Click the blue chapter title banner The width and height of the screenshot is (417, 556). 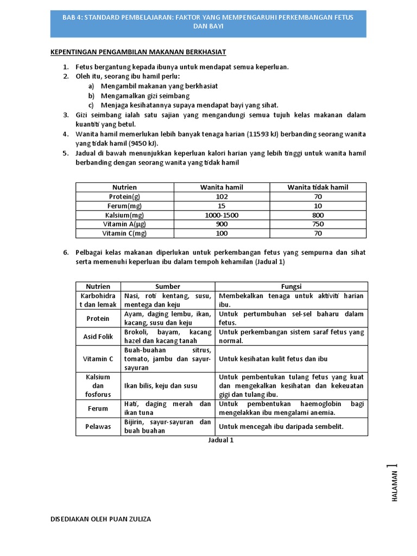(x=208, y=22)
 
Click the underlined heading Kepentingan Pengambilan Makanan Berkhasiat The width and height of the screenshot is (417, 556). (x=138, y=52)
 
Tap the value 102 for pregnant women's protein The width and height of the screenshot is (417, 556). (x=222, y=197)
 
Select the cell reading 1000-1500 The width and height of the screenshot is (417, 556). (x=222, y=215)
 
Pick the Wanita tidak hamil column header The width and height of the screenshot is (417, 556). (x=318, y=187)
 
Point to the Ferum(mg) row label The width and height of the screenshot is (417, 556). (x=124, y=206)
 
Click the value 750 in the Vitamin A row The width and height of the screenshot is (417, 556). (x=318, y=224)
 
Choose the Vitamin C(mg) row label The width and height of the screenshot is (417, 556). (x=124, y=233)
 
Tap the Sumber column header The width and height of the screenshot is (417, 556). (x=168, y=286)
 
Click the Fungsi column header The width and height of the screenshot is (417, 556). (x=291, y=286)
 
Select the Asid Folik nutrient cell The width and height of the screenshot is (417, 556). (x=98, y=337)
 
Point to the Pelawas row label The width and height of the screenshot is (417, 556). (x=98, y=426)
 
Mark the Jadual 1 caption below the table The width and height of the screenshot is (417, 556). (x=221, y=440)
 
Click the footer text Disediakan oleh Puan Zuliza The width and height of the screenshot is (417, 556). (x=100, y=519)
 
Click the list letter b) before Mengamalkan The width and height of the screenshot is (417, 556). (x=91, y=96)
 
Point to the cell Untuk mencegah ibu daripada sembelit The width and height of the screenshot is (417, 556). (x=281, y=426)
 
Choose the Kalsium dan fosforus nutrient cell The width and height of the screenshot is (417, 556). (x=98, y=386)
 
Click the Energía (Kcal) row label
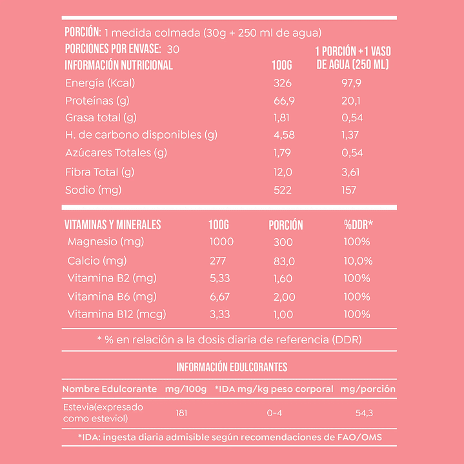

--------------------------------

▶ Task item:
Only the lines from the one containing "Select the Asid" through the final line of the data are to be written out, exactly as they stand and without pictures.

▶ Reply:
Select the Asid Folik nutrient cell The width and height of the screenshot is (417, 556). (x=98, y=337)
 
Point to the Pelawas row label The width and height of the screenshot is (417, 556). (x=98, y=426)
 
Mark the Jadual 1 caption below the table The width and height of the screenshot is (417, 556). (x=221, y=440)
 
Click the footer text Disediakan oleh Puan Zuliza The width and height of the screenshot is (417, 556). (x=100, y=519)
 
Click the list letter b) before Mengamalkan The width and height of the screenshot is (417, 556). (x=91, y=96)
 
Point to the cell Untuk mencegah ibu daripada sembelit The width and height of the screenshot is (417, 556). (x=281, y=426)
 
Choose the Kalsium dan fosforus nutrient cell The width and height of the screenshot is (417, 556). (x=98, y=386)
 
Click the Energía (Kcal) row label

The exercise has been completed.